There were greengages in the supermarket this week, the most exquisite shade of green, with a blue-ish-white bloom. I can't help wondering if an outcome of global warming might be that they would grow in Northumberland but, on the whole, I fear that the effect will be that very little will grow here! Where I would plant greengages and damsons, in the hope that they would bask in a southern-England climate, they would actually be standing in the cold clay.

Today the weather has been so ghastly that I feel as forlorn as the rotting courgettes and the tomatoes which are sinking in a green gloom.

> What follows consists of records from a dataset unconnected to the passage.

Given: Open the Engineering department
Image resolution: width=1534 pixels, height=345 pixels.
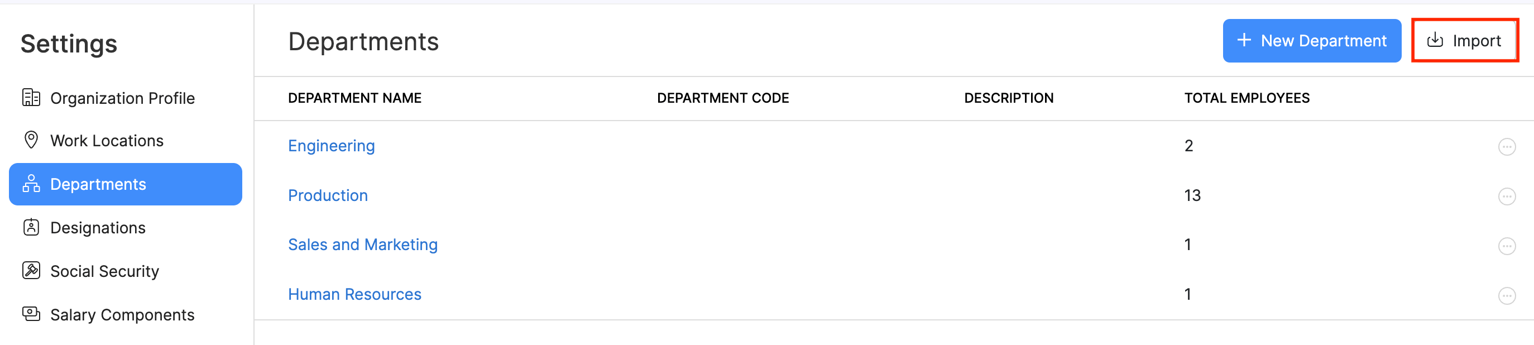Looking at the screenshot, I should [x=331, y=145].
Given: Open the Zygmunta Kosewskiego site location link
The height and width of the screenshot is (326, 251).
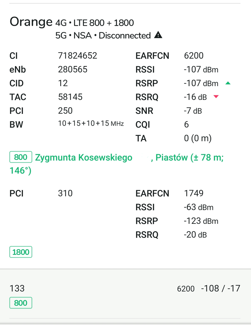Looking at the screenshot, I should [84, 158].
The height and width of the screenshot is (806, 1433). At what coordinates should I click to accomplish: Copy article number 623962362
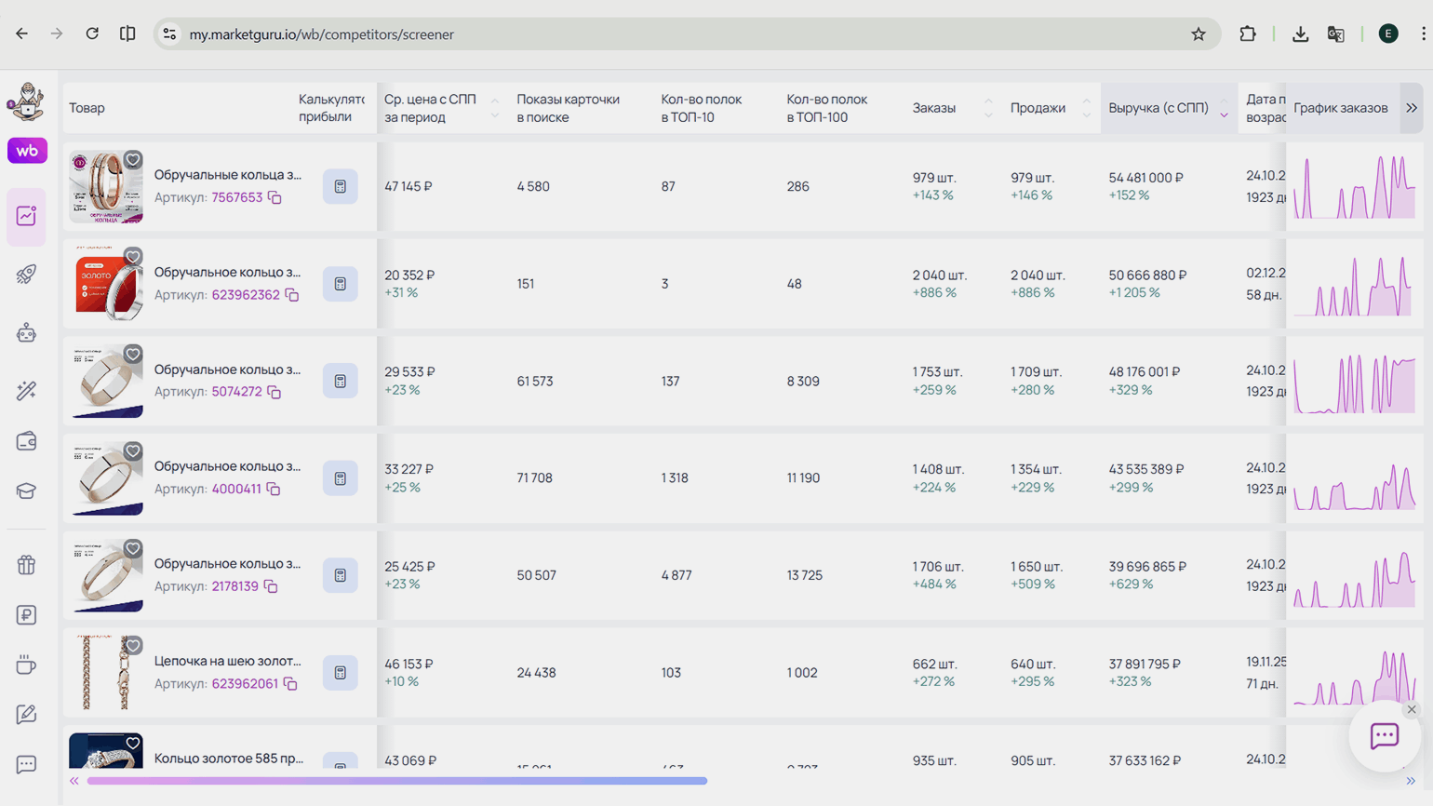click(x=292, y=295)
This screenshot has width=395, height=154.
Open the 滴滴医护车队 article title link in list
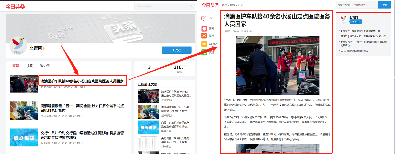click(x=82, y=81)
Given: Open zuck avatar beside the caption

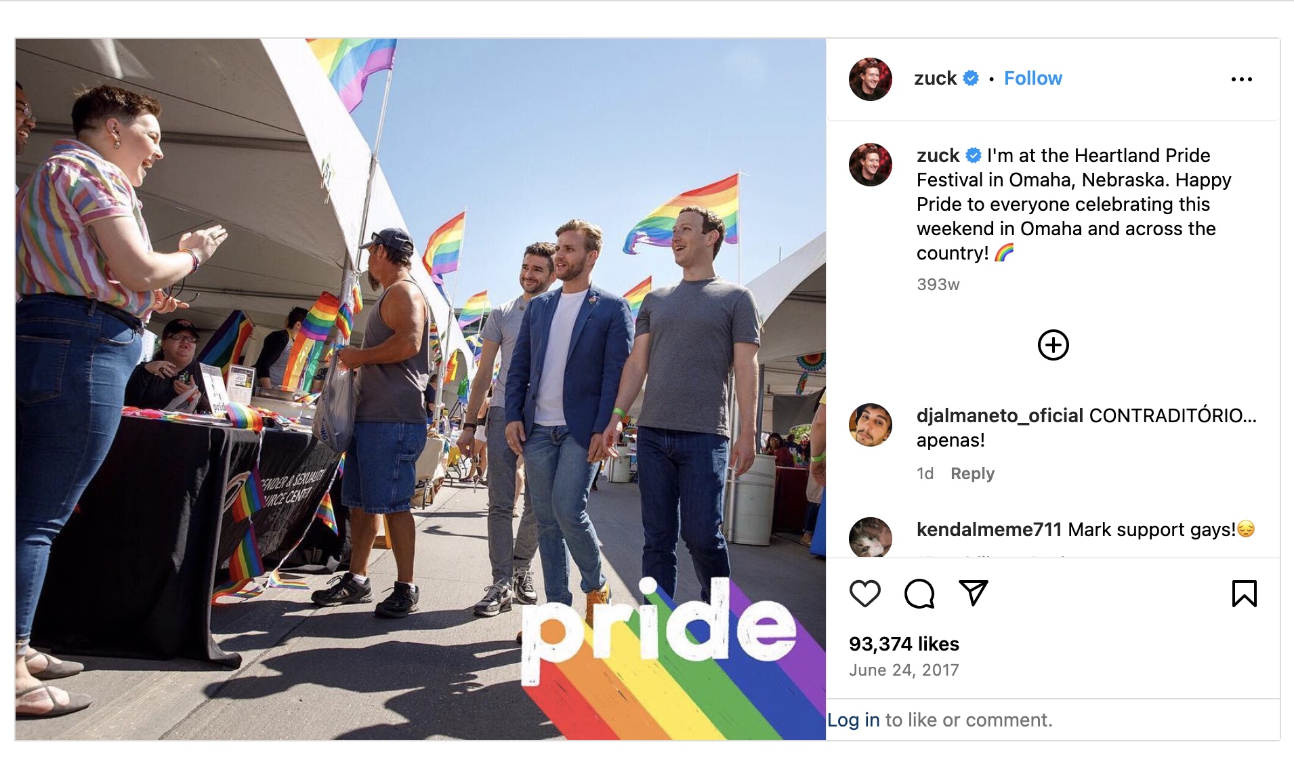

I hope that tomorrow there might be a brief ray of sunshine that I can share with a small brown dog, while we eat honey-scented greengages.


3 comments:

Mutterings and Meanderings said...

Chin up! We grow plums in Northumberland and my grandad used to grow greengages in the Scottish borders... give it a go, you might be surprised.

Jodie Robson said...

Um, might try it in that case. Trouble is, where we live, the wind destroys everything.

I'm certainly planning to plant some fruit. Do you grow your plums against a wall, as we used to where I grew up in the Highlands?

Mutterings and Meanderings said...

Yep, plum tree is spread out against a wall. We also have cooking apples, a pear tree and a cherry tree.

Pears are laden this year.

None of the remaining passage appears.